When I was in the novitiate, my novice director came to visit my family. The first question, my mother asked him was: “does Ripon listen to you?” My novice director was surprised. He came and narrated to all of us only Ripon’s mother asked, “Does Ripon listen to you”, while other asked, “How is my son? How is his health?”
Some times we do not notice sacrifices our mothers make. Often they are unnoticed. Perhaps ‘mother’s day’ is a good occasion to be aware of their sacrifices and tell to them, “Ma, we love you!”



Sunday, May 5, 2013

I too have a heart!


I knew him from my association with the community of San’Egido in Rome. Once a week I spend sometime with this community to reach out to most needy and poor people in Rome, who stay on the streets. We talk to them and distribute necessary material things. By now I became friendly with some of them and talk to them whenever I meet them. Georgo (named changed) is one of them.  Whenever I meet him, he narrates to me some interesting stories of his profession. He goes around Rome, often in the crowded public bus and steals things from others.

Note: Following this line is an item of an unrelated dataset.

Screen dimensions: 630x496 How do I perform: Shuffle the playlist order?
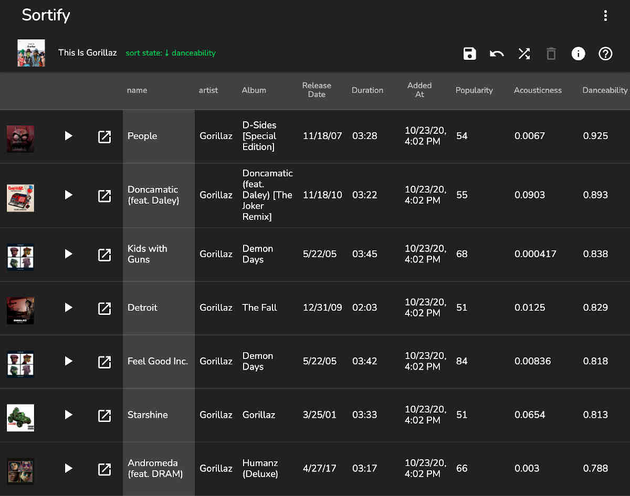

The other day I had to go to Vatican. As soon as got into the bus I saw Georgo. We saw each other and exchanged a smile. I knew he was on his mission and tried to follow his movements. But it was quite obvious that my presence was a hindrance for him. He remained at one corner of the bus and in fact was looking at me again and again. When I got down from the bus, he too followed me. I wished him ‘good luck’ for his work and asked him not to steal from the poor and old people. To my great surprise he told me, “I never steal anything from Asian or African people. They are poor people come here to earn some money. And even if I get any documents or certificates I send them to the owners. I too have a heart.”

The last sentence of Georgo touched me. I looked at face. There was sadness on his face. Perhaps for the first time, I saw something very special on his face. A face that speaks his innocence! A face that shows that he is also son of God! I discovered a new Georgo. I gave a smile and left him.
In life we often judge people based on their profession, external out-look, social statues etc. But do we really see anyone before judging. Do we see the hidden heart- a heart full of love!